↓↓↓
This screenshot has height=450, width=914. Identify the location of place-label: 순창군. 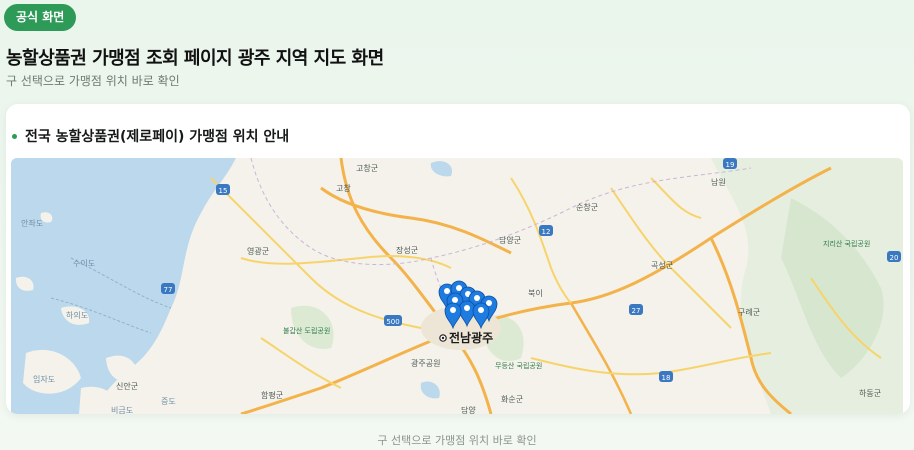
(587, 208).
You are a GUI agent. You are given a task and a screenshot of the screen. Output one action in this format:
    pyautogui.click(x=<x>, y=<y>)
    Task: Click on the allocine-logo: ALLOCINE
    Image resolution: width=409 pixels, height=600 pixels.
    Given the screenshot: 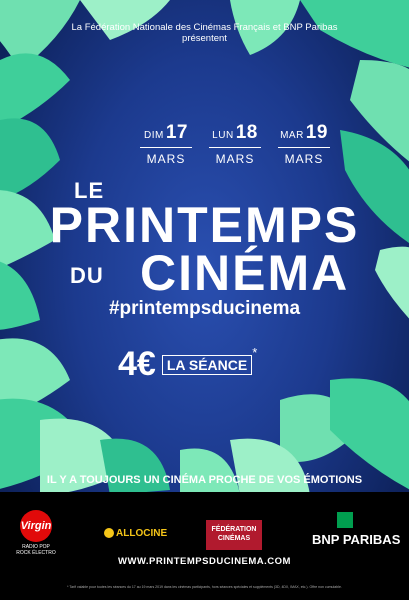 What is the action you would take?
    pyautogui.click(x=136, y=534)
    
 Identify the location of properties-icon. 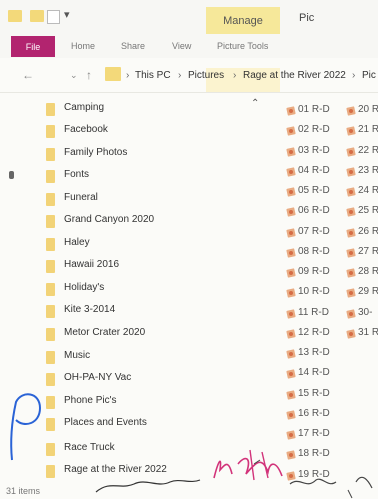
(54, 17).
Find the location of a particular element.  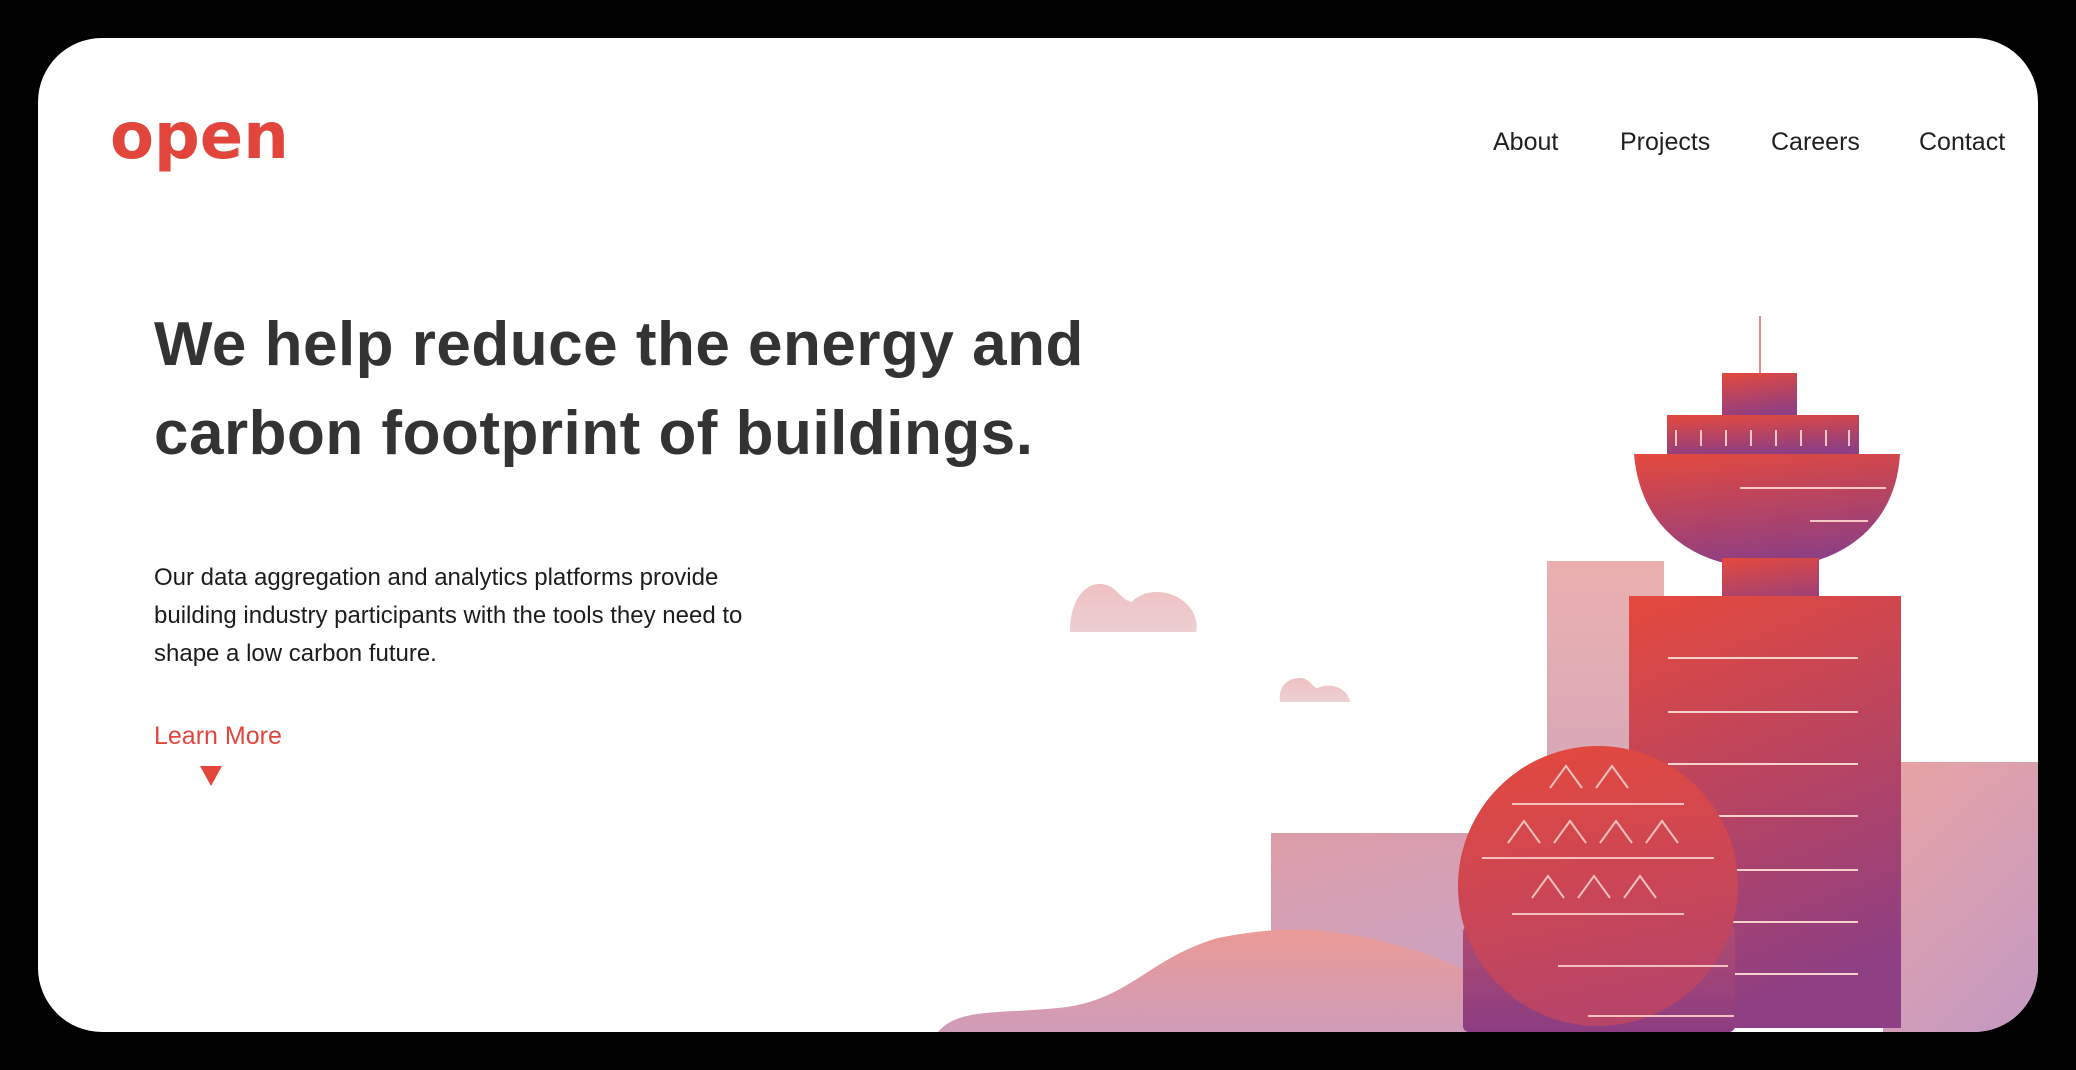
↑↑↑
→ What you have to do: Copy the listing from the line holding "Identify the location of properties-icon." through the end of the listing, inclusive. Keep the requests unchanged, multiply every coordinate in the answers by 0.35, round each to a whole number with halves going up, and leave out the pictures.

→ Response:
 Identify the location of properties-icon. 
(19, 6).
Find the location of a particular element.  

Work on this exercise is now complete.